▶ 任务目标
**A.** 在关于上行信号传输的文本里,按第一方面的第五种可能的实现方式,上行信号除了上行数据信息,还可以是什么?
**B.** 请接着关于上行信号传输的文本的最后一句往下写。

▶ 所给文本
结合第一方面的第一种可能或第二种可能或第三种可能或第四种可能的实现方式,在第一方面的第五种可能的实现方式中,所述上行信号为所述第三时间资源单位中的上行调度信息指示在所述第一时间资源单位或第二时间资源单位上进行传输的上行数据信息;
或者,所述上行信号为所述第五时间资源单位中的下行数据信息对应的所述第一时间资源单位的上行反馈信息。
结合第一方面的第一种可能的实现方式,在第一方面的第六种可能的实现方式中,若在所述第三时间资源单位上检测到所述上行调度信息,且所述第一时间资源单位和所述第三时间资源单位之间相差的时间资源单位个数满足预置的差值,且在所述第一时间资源单位或所述第四时间资源单位上检测到所述下行调度信息,所述用户设备在提前于所述第一时间资源单位的第三时间资源单位上检测是否存在上行调度信息之后,所述方法还包括:
若所述下行调度信息中包括的功率偏移为一个预置的特殊定义的偏移值,所述用户设备根据所述下行调度信息中包括的功率偏移取消所述第三时间资源单位中的上行调度信息指示的在所述第一时间资源单位或第二时间资源单位上进行的上行数据信息传输。

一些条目
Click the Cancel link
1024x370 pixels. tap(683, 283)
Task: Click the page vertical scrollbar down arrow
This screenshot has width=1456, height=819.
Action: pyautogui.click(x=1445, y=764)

▶ 逐项答案
**A.** 上行信号还可以是第五时间资源单位中的下行数据信息对应的第一时间资源单位的上行反馈信息。

**B.**
结合第一方面,在第一方面的第七种可能的实现方式中,所述功率偏移由所述用户设备通过预定义的方式得到,或者所述功率偏移由所述用户设备从第一时间资源单位的下行调度信息中检测得到,或者所述功率偏移由所述用户设备从配置的多个时间资源单位中的每个时间资源单位中的调度授权信息中检
测得到,所述配置的多个时间资源单位为所有能检测到全双工传输的授权时间资源单位集合的子集;
所述用户设备根据所述用户设备获取到的功率偏移对用于半双工传输的第一上行传输功率进行修正之前,所述方法还包括:
若所述功率偏移由所述用户设备通过预定义的方式得到,所述用户设备通过从所述第一时间资源单位或提前于所述第一时间资源单位的一个时间资源单位的调度授权信息中检测到对应的触发信令时,触发所述功率偏移生效。
结合第一方面的第七种可能的实现方式,在第一方面的第八种可能的实现方式中,所述功率偏移由所述用户设备通过预定义的方式得到,包括:
所述用户设备接收基站发送的广播信令或者专有信令;
所述用户设备通过所述广播信令或者专有信令获取到所述功率偏移。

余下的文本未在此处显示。